Friday, February 11, 2011

Why Have A Maori Party?

The Maori Party were formed over opposition to Labour's Foreshore and Seabed Act. The legislation caused Tariana Turia to leave Labour and form a new political party. Opposition by the new Maori Party to the legislation was fierce and uncompromising.

The bill drawn up by National to replace the Foreshore and Seabed Act is not radically different to Labour's law. There are some additional provisions designed to protect iwi, but the fundamentals are the same.

And yet despite the new bill not really changing the current law all that much (a law that inflamed Turia and others so much it spawned a political party), despite the bill being littered with flaws (for example, the Law Society's submission picks up dozens and dozens of drafting issues), and despite Chris Finlayson promising to amend the bill to clarify that public access is guaranteed, the Maori Affairs Select Committee has decided that the bill should proceed without any amendment at all.

Not only that, but the Select Committee reported two weeks early, leaving Labour, the Greens and ACT scrambling to get their minority reports out.

So beholden to National have Turia and others in the Maori Party become, that they now realise how important it is to get the law passed before the election. The bill may be riddled with problems, be highly contentious, and be counter to the principles that saw the establishment of the Maori Party in the first place, but both National and the Maori Party want to "move on", in the hope that the issue will settle down before the election, and that they can continue their cosy relationship after the election.

It would be nice if our politicians stood by the principles that saw them elected. But Turia is now talking about compromise, rather than holding out for a better deal. In politics everything is compromise. But when she was outside government she wasn't talking about compromise or about finding any middle ground. The original Labour law was their very raison d'ĂȘtre. The Maori Party compromising on this issue would be like the Greens deciding that the environment was no longer a big issue for them.
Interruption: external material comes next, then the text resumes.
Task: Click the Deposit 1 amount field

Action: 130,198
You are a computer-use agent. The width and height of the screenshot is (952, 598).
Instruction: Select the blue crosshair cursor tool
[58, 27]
But principles come and go in politics. As Groucho Marx famously said, "Those are my principles, and if you don't like them... well, I have others".

1 comment:

  1. All good points Scott. Did you hear Tom Bennion's Te Papa talk on the F & SB on Nat Radio? The podcast will still be there.
    I heard David Parker saying that Labour's view is now "Let it go back to court", but I can't picture exactly what alternative outcome Ms Turia would regard as 'not a compromise'. Do have a handle on what the Maori Party's preferred solution to the F & SB act actually is?